Sema AI Working Paper 01 found a significant ROI (up to 41X over two years) for coders using GenAI tools such as GitHub CoPilot and ChatGPT to develop software faster.

These benefits are only worth the investment if risks from coders using GenAI can be mitigated. One of the biggest potential risks is receiving Intellectual Property protection for the generated code.

Sema’s research indicates that the IP can indeed be protected, and the business risk is low when GenAI is used corrected.

  1. Risk of legal impact from creators of GenAI training data to users of GenAI tools is low.
  2. GenAI in the Software Development Lifecycle (SDLC) does not present a meaningful risk to receiving trade secret protection when the proper tools are used correctly.
  3. GenAI in the SDLC does not present a meaningful risk to receiving US patent protection.
  4. GenAI in the SDLC presents some medium term risk for receiving copyright protection. Companies that plan to seek copyright protection should work proactively with Counsel to prepare and should plan to disclose GenAI usage.

Considering the above, as well as the ability to mitigate the additional significant risks from coders using GenAI [Data Leakage, Security Risks, Quality Risks—covered in Working Paper 04] there are two paths to consider:

  1. If an organization determines that the benefits from GenAI developer tools outweigh the risk, organizations should:some text
    1. Adopt Enterprise-grade GenAI tools.
    2. Ban the use of other tools (“bring your own LLM license to work”).
    3. Proactively work with Counsel to prepare both for potential disclosure requirements (i.e. acknowledging use of GenAI in the application, if needed) and for protecting the quality of the application(s).
  2. If an organization determines that the benefits from GenAI developer tools do not outweigh the risk, then organizations should both ban the use of such tools and monitor the code to detect then prevent usage.

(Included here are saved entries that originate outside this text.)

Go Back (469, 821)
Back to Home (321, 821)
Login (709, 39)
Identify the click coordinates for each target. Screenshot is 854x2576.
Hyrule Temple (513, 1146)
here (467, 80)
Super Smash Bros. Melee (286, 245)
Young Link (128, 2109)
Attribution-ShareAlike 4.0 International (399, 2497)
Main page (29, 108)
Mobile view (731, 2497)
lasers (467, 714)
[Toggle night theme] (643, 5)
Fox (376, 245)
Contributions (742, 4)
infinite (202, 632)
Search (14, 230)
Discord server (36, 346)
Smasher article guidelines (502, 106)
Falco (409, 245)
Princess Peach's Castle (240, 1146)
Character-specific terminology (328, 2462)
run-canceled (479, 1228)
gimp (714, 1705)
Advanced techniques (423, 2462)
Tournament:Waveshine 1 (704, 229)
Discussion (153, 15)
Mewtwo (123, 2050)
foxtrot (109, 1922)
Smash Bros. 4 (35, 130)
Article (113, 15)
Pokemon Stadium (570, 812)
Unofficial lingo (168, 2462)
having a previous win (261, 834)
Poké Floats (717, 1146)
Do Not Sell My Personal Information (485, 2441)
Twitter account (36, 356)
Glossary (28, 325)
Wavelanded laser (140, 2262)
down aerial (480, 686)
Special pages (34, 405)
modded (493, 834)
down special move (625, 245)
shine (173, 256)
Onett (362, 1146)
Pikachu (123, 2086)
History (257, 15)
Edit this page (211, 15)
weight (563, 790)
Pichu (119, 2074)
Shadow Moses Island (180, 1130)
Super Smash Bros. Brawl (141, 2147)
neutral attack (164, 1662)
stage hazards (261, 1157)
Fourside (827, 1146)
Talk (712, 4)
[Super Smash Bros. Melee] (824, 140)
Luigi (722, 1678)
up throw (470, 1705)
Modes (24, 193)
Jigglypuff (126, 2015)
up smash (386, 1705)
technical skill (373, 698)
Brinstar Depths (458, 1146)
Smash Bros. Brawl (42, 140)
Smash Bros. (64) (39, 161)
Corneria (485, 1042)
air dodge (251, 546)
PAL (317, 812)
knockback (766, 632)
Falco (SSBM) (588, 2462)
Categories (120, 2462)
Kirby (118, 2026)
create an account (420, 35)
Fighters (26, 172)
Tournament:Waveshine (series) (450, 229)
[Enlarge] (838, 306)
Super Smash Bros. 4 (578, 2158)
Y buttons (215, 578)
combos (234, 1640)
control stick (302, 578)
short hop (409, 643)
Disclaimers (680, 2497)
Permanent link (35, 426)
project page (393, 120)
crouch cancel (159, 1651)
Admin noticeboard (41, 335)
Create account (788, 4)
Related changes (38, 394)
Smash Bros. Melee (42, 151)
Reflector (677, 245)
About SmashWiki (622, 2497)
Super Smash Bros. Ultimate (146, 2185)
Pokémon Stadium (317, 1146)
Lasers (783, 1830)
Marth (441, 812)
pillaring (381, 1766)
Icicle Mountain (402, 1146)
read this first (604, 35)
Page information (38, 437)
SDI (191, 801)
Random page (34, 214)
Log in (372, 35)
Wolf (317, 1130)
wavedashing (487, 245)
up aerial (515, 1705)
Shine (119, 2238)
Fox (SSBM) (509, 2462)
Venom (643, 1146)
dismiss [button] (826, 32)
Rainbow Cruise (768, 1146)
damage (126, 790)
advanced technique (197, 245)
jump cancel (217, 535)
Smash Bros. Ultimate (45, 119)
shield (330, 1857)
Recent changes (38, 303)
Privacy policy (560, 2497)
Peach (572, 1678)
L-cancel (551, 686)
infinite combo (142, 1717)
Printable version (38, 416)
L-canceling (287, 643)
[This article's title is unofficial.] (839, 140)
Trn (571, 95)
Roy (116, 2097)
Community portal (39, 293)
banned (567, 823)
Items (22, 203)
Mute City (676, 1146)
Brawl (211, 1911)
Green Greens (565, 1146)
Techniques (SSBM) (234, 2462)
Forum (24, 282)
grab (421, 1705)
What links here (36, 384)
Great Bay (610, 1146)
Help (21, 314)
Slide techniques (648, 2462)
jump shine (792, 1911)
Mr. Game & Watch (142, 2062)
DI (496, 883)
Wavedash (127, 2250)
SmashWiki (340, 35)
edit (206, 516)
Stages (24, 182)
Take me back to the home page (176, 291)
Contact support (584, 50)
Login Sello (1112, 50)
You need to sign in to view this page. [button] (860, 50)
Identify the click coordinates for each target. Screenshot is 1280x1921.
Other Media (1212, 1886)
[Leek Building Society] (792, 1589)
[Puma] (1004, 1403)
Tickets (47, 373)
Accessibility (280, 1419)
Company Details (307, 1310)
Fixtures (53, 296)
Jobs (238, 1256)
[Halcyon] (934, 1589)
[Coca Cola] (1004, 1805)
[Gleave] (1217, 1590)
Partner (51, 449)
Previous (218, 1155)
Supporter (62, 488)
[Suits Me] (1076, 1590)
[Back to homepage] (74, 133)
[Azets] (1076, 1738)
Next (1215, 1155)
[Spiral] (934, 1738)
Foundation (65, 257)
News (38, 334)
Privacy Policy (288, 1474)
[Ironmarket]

Sema strongly recommends Option 1.

Note this is business judgment advice, not legal advice, and organizations should make a usage determination with their Counsel.

1. Risk of legal impact from creators of GenAI training data to users of GenAI tools is low.

Some GenAI tools have been trained on data whose creators are asserting inappropriate use. Examples of this include lawsuits from the New York Times and members of the Open Source community.

Sema assesses the risk of legal action against creators of GenAI tools to be Critical, i.e. those risks are already realized or could be imminent.

Nonetheless, Sema assesses the risk of legal action against users of GenAI coding tools to be low, i.e. those risks are unlikely to be realized.

Sema comes to this conclusion for the following reasons:

  1. The plaintiffs estimate that “that ‘about 1% of the time’ Copilot generated snippets of code similar to the publicly available code from which it learned.” This low percentage of directly copied code lowers the likelihood of successful action against coding tool users.
  2. At least one GenAI coding tool, GitHub Copilot Enterprise Cloud, offer settings that further reduce the risk of reuse by prohibiting snippets of reused code.
  3. Major GenAI coding providers have offered protection against legal action against users: GitHub Copilot, OpenAI, and CodeWhisperer.
  4. Historical legal action dynamics, including but not limited to the rarity of threatened legal action over Open Source license misuse, also suggest a low likelihood of legal action in this situation.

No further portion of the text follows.